Na Liga Espanhola, arquibancada cheia é só cenário para a TV

getafe

Dos 20 clubes que integram a Série A do nosso Brasileirão Chevrolet, 19 ocupam menos de 75% dos seus estádios (a exceção é o Palmeiras, que, mesmo assim, está no limite), e apenas cinco (além do alviverde, Corinthians, Flamengo, Atlético Mineiro e Santos) lotam pelo menos 50% das arquibancadas. Já na Série B, nenhum time chega perto desses índices – o melhor é o Ceará, com 21%. O cenário é preocupante.

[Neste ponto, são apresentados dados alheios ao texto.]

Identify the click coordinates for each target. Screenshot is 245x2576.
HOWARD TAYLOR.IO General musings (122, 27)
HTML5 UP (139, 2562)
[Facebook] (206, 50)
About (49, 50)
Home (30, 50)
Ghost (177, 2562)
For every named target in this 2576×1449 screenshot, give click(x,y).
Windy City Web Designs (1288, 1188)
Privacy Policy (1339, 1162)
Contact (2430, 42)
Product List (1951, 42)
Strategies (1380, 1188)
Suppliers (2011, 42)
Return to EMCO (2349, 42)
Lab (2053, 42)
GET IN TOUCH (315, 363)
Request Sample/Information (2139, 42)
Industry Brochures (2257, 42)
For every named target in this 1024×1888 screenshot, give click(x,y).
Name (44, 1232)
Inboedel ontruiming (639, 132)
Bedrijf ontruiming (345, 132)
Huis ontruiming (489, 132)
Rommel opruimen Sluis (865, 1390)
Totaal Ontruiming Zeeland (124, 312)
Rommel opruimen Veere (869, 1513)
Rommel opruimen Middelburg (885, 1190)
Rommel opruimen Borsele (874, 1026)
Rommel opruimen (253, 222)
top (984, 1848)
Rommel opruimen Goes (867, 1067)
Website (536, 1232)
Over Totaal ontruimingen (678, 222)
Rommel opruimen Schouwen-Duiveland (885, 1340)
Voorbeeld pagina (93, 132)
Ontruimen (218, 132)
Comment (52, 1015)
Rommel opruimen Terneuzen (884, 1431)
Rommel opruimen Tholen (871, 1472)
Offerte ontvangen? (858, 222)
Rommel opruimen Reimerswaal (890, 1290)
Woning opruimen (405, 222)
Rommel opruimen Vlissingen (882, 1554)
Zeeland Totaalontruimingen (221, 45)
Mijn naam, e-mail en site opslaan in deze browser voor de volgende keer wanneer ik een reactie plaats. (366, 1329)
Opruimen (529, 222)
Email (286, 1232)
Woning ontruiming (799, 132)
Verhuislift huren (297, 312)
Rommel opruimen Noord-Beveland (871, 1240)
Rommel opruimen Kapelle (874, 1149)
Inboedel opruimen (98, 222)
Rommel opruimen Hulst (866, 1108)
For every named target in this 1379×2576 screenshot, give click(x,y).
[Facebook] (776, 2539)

Mas poderia ser pior. Poderíamos estar na Espanha.

Nesta semana, a LaLiga anunciou que vai multar os clubes da LaLiga Santander (Primeira Divisão) e LaLiga 123 (Segundona)sim, a liga voltou atrás em sua decisão de trabalhar com title sponsorsque não ocuparem três-quartos de seus estádios nos setores visíveis durante as transmissões de TV. E se a lotação dessas áreas for menor do que 50%, a penalização será dobrada. Os únicos atenuantes serão as partidas em más condições climáticas.

Assentos vazios enfeiam as transmissões. O torcedor é só decorativo?
Assentos vazios enfeiam as transmissões. O torcedor é só decorativo?

“Mas por que só o setor mostrado na TV?”, você se pergunta. Simples: nesta temporada, começa a valer o acordo de broadcasting que, até o final de 2018-19, abarrotará os cofres da LaLiga com € 2,65 bilhões (pouco mais de R$ 9,4 bilhões, sendo € 1,00 = R$ 3,55) e a imagem é a síntese do produto. Em outras palavras: na liga espanhola, o torcedor é visto como adorno, mero item de cena – um figurante.

De 2014-15 para 2015-16, ocupação geral da LaLiga saltou de 69,81% para 70,92%. Como exigir que os clubes entreguem bem mais do que isso em apenas uma temporada?
De 2014-15 para 2015-16, ocupação geral da LaLiga
saltou de 69,81% para 70,92%. Exigir 75% nesta temporada é irreal.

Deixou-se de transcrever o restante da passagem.